Ирина Муравьева - Веселые ребята
Скучающая Чернецкая покорно встала рядом с сильно вспотевшей Марь Иванной в хвост влажной человеческой очереди и, простояв уже минут двадцать, неожиданно увидела, как от прилавка напротив выдирается из густоты давящих друг друга покупателей красная Юлия Фейгензон с мученически полуоткрытым ртом, а за ней, изо всех сил работая локтями, выдирается ее мать, совершенно растрепанная, в съехавшей набок байковой кофте. Узкоглазая Чернецкая и простодушная Фейгензон пересеклись зрачками, и Чернецкой почему-то страшно захотелось отвернуться, вовсе не узнать Фейгензон, потому что за именем Фейгензон поднялось недавнее летнее прошлое, засветилась луна над измятой травою оврага, загремели соловьи, и руки молодого Орлова заскользили по ее телу. Чтобы погасить эту вспышку памяти, Чернецкая решила было не заметить Фейгензон, но та, замахав радостно поднятыми руками и обдавая непривередливых соседок запахом пушистых подмышек, уже проталкивалась прямо к ней, звеня на весь магазин своим глуповатым, приятным голосом:
— Наташка-а-а!
Она продралась наконец и тут, как это всегда бывает с людьми, не умеющими предугадывать последствия своего поступка, остановилась, сильно смутившись от неприветливого взгляда Чернецкой.
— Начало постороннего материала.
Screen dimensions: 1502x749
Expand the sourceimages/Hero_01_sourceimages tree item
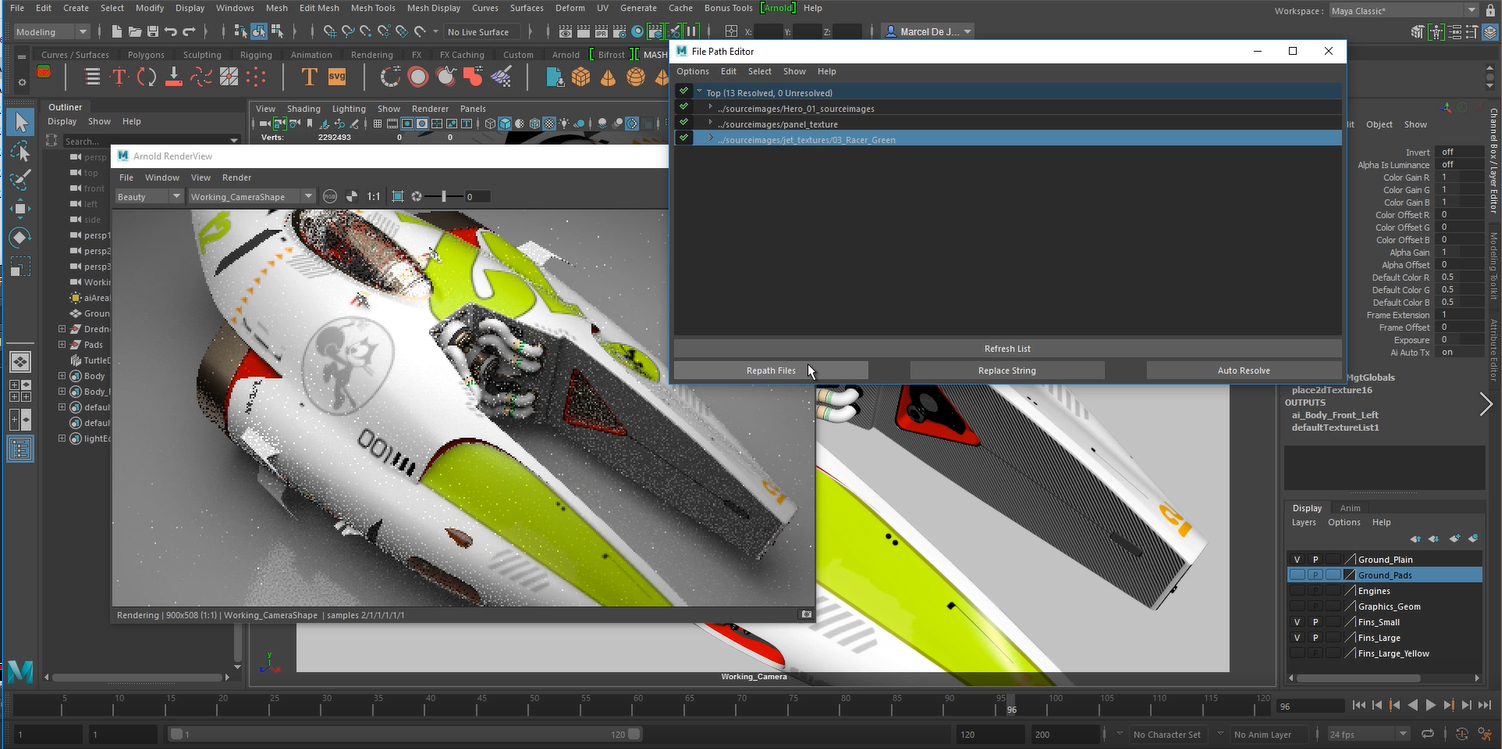click(710, 108)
— Здравствуй, — холодно сказала Чернецкая, — ты что тут делаешь?
— А у меня сносилось все, — весело сказала недавняя пьяница и участница суеверных деревенских сборищ Фейгензон, — мы в прошлом году ничего не покупали, бабушка умерла в Минске, и поэтому мы все, это, деньги, ну, которые были, все на похороны пошли, а мне сказали «донашивай», ну и я, это, доносила, конечно, так их, — она кивнула в сторону своей оттесненной толпой матери, которая все еще работала локтями, — предков, их два раза к Людмиле Евгеньевне вызывали, почему у меня такая форма старая, так мы поэтому купили только фартук в прошлом году, шикарный такой, ты помнишь, с крылышками, он мне все прикрыл, ну, а в этом году уж надо, конечно, было все новое, и, ну, это, мать говорит: «Давай сегодня поедем, я отгул возьму», и мы приехали, а ты что здесь делаешь?
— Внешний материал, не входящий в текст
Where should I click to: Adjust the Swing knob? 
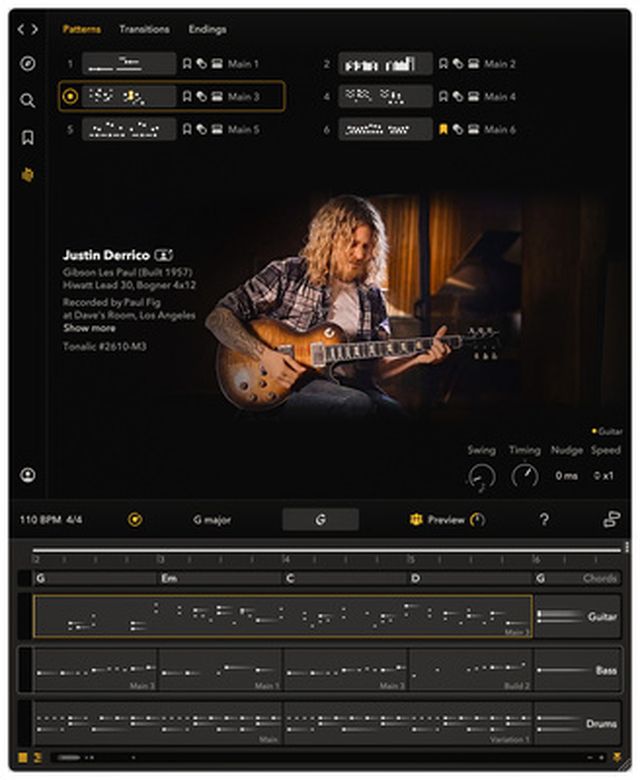coord(481,476)
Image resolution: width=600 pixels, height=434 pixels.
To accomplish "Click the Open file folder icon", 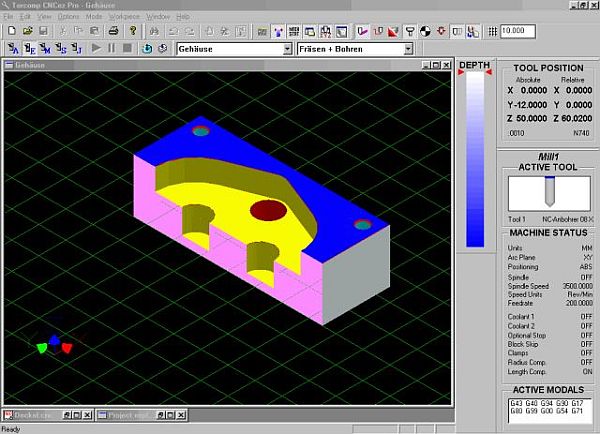I will (x=26, y=31).

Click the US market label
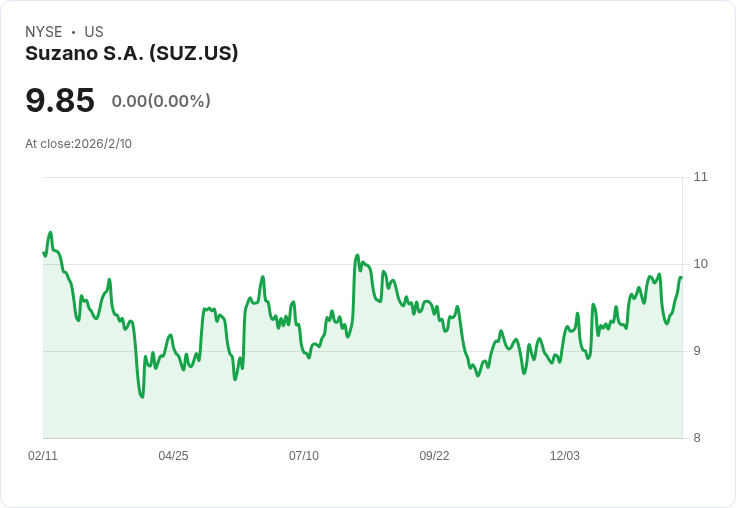coord(94,31)
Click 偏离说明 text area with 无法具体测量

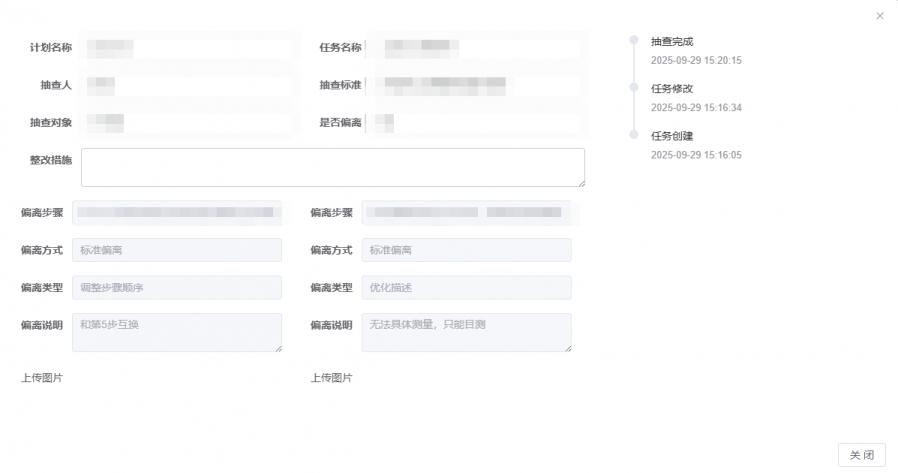(467, 332)
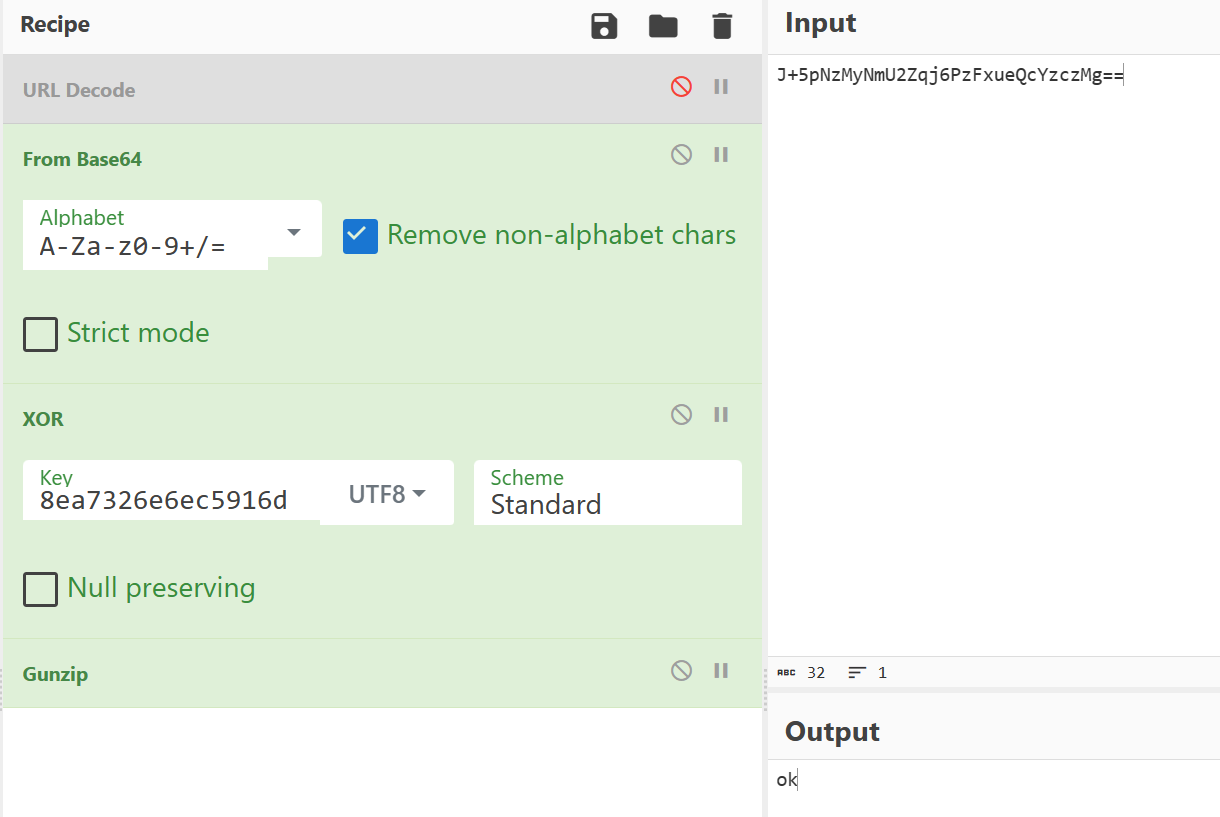Image resolution: width=1220 pixels, height=817 pixels.
Task: Uncheck Remove non-alphabet chars
Action: coord(360,236)
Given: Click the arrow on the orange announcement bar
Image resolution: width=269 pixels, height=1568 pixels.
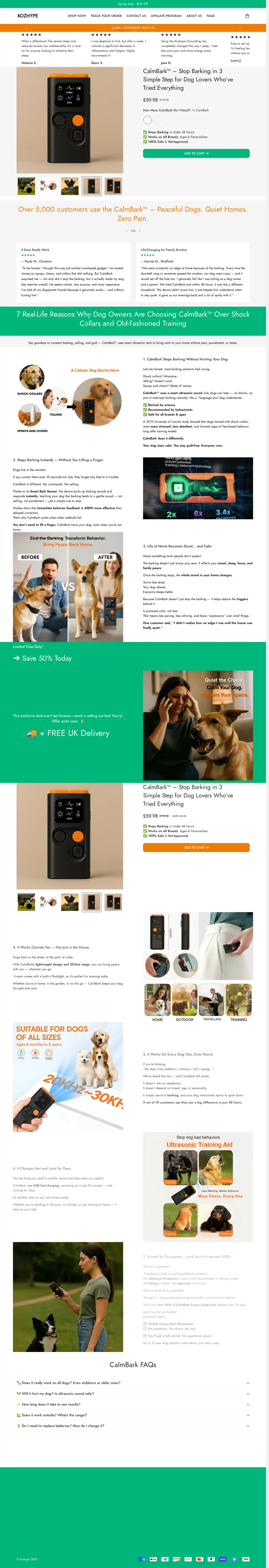Looking at the screenshot, I should point(240,27).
— За платьем стою, — ледяным голосом ответила Чернецкая. — Я форму два раза в год новую покупаю, нельзя же столько времени одно и то же носить…
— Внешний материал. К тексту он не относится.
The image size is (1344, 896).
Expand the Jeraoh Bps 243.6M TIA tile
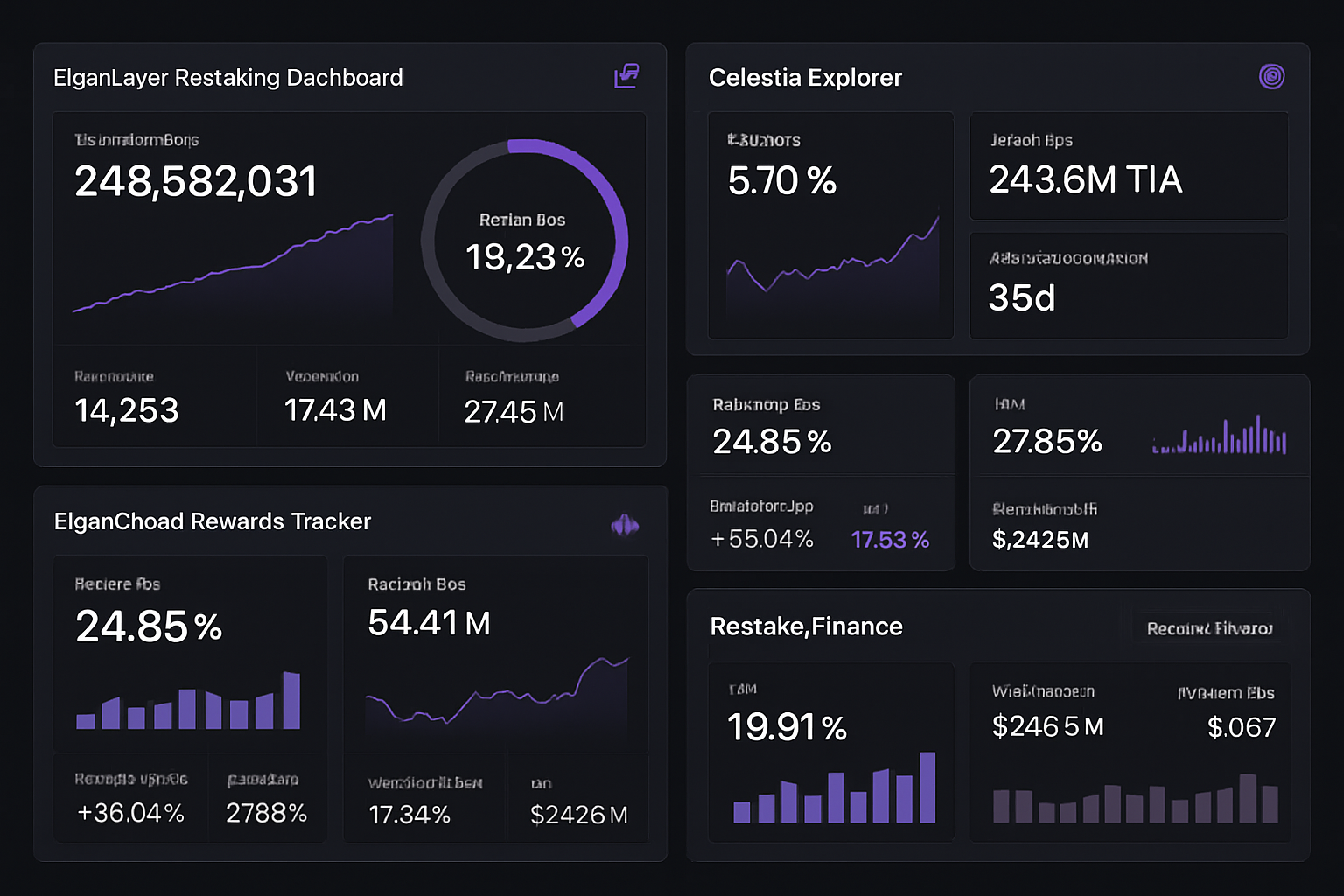pyautogui.click(x=1129, y=166)
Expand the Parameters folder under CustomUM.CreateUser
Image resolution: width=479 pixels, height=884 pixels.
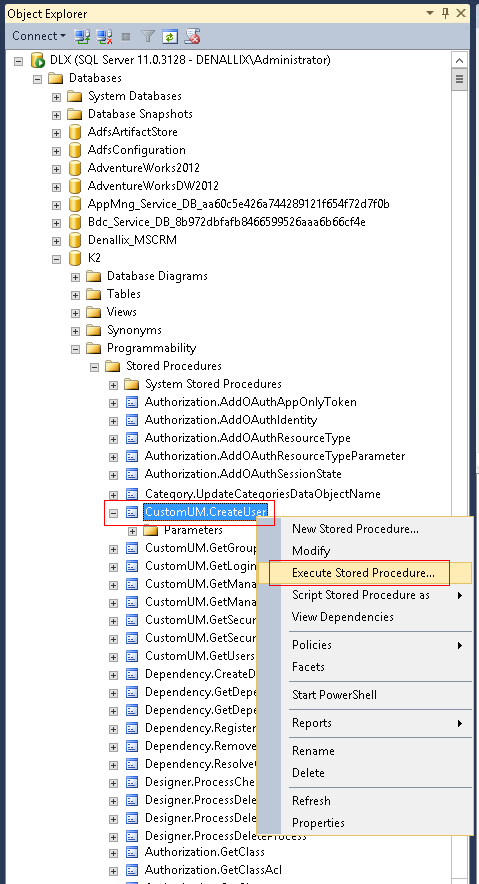(132, 531)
— Так у тебя ведь отец-то сколько зарабатывает? — вздохнула темноглазая Фейгензон. — Я бы на твоем месте вообще каждую неделю меняла!
Чернецкая не нашлась, что ответить, и только раздражительно пожала плечиками.
— Слушай, Наташ, — понизила голос Фейгензон, — я тут Таньку Карпову с Валькой Птицей встретила, они говорят, у тебя, это, ну, выкидыш был. Правда?
Хорошо, что Марь Иванна в эту минуту оказалась не в хвосте очереди, где стояла Чернецкая, а в самом начале ее, высматривая сквозь чужие локти, шеи и волосы, остались ли еще в продаже платьица с плиссированными юбками. Она не видела того, как подошла Фейгензон, и тем более не слышала того, о чем она спросила. Сама же Чернецкая хотела сразу оттолкнуть Фейгензон, или убежать из «Детского мира», или, лучше всего, вообще провалиться сквозь землю после такого вопроса, но почему-то не провалилась, не оттолкнула, никуда не убежала, а только еще больше сузила глаза и неожиданно для самой себя ответила так:
— Ты, кажется, Юля, не помнишь, что с тобой-то в лагере было? Или мне во сне приснилось, как кое-кого пришлось из лагеря в Москву отправить? После комсомольского собрания? И кто-то даже вино пил в лесу с ребятами из деревни, и не только вино пил, а…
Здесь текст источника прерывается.